Task inputs
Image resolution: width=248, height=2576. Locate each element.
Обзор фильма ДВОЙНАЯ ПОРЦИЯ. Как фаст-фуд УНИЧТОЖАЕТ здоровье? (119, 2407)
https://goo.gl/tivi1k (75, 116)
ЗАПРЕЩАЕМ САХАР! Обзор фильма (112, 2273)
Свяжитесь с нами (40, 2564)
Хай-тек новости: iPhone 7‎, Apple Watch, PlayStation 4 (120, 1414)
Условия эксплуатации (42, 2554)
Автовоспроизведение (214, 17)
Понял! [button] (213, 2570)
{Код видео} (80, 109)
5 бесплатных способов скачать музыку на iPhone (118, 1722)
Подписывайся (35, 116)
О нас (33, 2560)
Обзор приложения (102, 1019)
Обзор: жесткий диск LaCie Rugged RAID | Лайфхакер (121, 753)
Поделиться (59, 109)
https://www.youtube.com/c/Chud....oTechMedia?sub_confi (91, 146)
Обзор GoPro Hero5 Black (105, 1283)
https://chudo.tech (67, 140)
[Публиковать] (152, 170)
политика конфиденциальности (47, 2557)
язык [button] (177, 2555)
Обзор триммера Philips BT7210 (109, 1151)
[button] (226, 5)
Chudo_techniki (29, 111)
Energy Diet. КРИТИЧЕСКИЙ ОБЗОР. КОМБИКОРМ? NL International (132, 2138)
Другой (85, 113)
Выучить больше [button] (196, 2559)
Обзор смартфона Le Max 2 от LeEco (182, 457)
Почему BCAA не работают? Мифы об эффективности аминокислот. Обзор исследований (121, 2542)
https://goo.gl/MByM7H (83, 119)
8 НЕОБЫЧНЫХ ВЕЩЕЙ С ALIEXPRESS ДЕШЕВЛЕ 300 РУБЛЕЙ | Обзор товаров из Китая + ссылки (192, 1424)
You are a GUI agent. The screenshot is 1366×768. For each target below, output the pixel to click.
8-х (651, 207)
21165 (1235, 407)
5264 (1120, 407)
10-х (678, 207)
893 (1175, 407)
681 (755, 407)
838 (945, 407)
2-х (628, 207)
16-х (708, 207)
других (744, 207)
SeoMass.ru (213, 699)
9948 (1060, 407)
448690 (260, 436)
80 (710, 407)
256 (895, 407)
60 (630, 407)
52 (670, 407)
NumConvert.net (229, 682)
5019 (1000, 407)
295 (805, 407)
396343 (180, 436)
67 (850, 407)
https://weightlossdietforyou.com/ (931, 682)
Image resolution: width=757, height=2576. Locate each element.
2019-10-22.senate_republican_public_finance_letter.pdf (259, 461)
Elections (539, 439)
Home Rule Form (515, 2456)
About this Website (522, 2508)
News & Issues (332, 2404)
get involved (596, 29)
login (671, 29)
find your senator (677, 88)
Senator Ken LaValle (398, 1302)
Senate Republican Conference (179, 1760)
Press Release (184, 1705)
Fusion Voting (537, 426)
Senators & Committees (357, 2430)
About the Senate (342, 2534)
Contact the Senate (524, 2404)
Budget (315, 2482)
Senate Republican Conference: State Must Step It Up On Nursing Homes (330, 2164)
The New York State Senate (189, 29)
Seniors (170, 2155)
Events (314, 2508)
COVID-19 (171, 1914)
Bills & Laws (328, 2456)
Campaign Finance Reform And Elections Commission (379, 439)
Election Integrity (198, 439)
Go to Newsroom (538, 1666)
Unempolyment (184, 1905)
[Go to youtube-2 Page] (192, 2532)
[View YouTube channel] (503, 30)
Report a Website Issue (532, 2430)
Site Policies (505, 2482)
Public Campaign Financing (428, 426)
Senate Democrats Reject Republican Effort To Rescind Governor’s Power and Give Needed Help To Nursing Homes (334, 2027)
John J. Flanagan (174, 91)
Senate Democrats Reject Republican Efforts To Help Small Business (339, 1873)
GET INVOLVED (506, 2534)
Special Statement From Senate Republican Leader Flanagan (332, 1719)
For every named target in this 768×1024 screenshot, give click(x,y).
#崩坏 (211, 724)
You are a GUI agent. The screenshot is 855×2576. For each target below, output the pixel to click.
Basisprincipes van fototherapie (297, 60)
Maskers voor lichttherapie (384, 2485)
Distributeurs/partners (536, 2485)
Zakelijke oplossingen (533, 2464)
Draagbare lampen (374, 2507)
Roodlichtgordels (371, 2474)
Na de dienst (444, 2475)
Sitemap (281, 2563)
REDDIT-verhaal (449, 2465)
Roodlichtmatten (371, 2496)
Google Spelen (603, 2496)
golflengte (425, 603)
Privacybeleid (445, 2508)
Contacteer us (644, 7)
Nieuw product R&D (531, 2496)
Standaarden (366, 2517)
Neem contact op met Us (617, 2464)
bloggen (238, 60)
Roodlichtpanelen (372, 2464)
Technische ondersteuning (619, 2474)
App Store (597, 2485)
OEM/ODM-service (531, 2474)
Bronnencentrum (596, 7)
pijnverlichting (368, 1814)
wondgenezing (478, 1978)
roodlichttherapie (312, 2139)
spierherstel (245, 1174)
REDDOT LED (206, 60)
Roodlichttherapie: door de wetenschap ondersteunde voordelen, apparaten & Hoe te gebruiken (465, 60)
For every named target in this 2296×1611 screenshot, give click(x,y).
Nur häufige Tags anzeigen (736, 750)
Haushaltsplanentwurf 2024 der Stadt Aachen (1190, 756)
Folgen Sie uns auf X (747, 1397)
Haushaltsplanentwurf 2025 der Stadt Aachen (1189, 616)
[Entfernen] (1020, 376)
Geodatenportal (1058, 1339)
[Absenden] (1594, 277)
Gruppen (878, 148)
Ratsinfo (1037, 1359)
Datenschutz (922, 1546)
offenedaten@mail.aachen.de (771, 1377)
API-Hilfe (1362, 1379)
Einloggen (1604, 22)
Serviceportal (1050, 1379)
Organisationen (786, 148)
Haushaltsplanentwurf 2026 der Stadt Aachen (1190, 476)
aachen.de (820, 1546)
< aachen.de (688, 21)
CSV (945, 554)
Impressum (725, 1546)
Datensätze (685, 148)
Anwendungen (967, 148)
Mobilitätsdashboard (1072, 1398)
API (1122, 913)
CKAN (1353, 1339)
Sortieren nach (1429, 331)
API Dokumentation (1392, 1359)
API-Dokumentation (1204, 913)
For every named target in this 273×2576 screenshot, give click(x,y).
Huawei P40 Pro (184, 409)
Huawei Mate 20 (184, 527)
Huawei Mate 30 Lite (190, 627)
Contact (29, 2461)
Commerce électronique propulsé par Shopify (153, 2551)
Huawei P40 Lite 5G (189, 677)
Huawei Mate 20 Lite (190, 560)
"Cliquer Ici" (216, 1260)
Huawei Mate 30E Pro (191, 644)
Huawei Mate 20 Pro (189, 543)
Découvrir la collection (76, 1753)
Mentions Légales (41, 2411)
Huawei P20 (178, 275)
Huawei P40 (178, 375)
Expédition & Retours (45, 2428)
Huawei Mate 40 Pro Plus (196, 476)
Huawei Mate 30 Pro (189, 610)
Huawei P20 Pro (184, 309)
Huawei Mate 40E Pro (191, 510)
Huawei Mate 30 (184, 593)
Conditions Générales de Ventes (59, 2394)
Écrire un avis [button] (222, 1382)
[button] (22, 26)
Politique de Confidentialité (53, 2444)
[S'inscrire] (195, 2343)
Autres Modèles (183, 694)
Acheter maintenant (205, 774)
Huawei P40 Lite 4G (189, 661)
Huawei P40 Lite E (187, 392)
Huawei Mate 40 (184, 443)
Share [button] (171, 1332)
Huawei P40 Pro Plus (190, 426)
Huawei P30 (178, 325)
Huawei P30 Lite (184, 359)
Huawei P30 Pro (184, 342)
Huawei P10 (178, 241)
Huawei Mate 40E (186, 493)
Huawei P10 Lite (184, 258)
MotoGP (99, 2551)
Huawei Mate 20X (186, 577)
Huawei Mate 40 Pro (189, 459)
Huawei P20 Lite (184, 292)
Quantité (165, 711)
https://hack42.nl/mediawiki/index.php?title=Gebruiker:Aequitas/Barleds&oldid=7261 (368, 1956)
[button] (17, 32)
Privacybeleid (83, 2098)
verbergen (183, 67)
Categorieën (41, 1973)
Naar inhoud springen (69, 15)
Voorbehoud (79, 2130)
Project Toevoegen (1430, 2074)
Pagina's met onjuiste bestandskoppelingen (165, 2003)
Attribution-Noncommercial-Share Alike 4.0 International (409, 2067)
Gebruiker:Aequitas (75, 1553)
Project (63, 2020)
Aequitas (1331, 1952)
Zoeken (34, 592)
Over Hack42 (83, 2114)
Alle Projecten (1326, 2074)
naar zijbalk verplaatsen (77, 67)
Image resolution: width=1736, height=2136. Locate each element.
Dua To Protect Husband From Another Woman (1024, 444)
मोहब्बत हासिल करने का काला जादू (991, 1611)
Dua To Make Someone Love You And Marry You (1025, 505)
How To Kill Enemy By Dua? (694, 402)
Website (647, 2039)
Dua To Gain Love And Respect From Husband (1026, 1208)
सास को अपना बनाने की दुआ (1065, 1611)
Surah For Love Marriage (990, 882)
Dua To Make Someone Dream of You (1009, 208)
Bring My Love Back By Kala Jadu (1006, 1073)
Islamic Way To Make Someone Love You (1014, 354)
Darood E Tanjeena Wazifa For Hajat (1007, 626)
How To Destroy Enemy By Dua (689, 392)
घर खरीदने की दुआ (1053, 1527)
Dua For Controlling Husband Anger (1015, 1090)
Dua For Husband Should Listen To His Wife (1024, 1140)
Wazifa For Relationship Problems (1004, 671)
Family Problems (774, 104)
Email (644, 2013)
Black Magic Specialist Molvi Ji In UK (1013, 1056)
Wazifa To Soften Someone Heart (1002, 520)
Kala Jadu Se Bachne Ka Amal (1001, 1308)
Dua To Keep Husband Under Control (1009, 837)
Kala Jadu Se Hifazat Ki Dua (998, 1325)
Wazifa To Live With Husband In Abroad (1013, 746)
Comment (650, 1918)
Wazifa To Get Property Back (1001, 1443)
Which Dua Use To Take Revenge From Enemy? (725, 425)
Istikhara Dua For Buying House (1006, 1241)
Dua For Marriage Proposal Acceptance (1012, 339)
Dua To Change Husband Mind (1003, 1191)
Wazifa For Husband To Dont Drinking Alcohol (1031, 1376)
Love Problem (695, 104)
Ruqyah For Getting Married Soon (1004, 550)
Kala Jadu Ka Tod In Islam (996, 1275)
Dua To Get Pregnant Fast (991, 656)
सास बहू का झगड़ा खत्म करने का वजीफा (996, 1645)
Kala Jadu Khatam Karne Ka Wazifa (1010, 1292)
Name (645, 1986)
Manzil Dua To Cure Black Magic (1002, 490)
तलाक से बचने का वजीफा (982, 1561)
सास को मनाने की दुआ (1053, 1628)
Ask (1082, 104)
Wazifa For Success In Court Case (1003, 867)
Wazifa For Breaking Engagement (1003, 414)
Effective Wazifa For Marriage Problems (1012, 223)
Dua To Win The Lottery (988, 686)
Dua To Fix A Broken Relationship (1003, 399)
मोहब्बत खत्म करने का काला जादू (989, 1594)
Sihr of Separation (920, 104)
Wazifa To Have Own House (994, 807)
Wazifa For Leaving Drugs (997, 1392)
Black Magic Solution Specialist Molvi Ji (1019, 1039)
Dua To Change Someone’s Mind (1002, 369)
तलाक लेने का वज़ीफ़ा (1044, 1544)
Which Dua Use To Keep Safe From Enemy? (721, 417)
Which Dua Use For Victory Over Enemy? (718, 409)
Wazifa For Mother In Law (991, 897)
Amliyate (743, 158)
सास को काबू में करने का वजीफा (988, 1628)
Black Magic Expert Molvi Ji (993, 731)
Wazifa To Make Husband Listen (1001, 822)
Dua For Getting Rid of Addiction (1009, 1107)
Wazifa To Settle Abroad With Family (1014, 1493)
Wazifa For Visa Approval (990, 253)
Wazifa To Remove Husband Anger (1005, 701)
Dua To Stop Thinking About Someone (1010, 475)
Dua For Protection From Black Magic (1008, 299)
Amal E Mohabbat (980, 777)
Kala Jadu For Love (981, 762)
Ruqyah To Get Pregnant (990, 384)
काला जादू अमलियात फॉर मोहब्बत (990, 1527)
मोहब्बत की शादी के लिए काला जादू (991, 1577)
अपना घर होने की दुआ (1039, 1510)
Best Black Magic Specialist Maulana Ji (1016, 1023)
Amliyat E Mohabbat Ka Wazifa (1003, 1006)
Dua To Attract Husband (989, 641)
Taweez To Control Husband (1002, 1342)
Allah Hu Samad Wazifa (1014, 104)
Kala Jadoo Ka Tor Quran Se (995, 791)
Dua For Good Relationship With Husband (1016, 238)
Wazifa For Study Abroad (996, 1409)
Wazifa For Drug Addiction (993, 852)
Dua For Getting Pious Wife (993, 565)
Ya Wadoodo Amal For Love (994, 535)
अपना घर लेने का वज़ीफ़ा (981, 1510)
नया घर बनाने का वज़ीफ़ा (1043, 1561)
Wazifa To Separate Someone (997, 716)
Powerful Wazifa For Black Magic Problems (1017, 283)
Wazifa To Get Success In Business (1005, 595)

Exercise instructions
Each line of the entries that holds "Anger" should be counted, and only the total given.

Solution below
2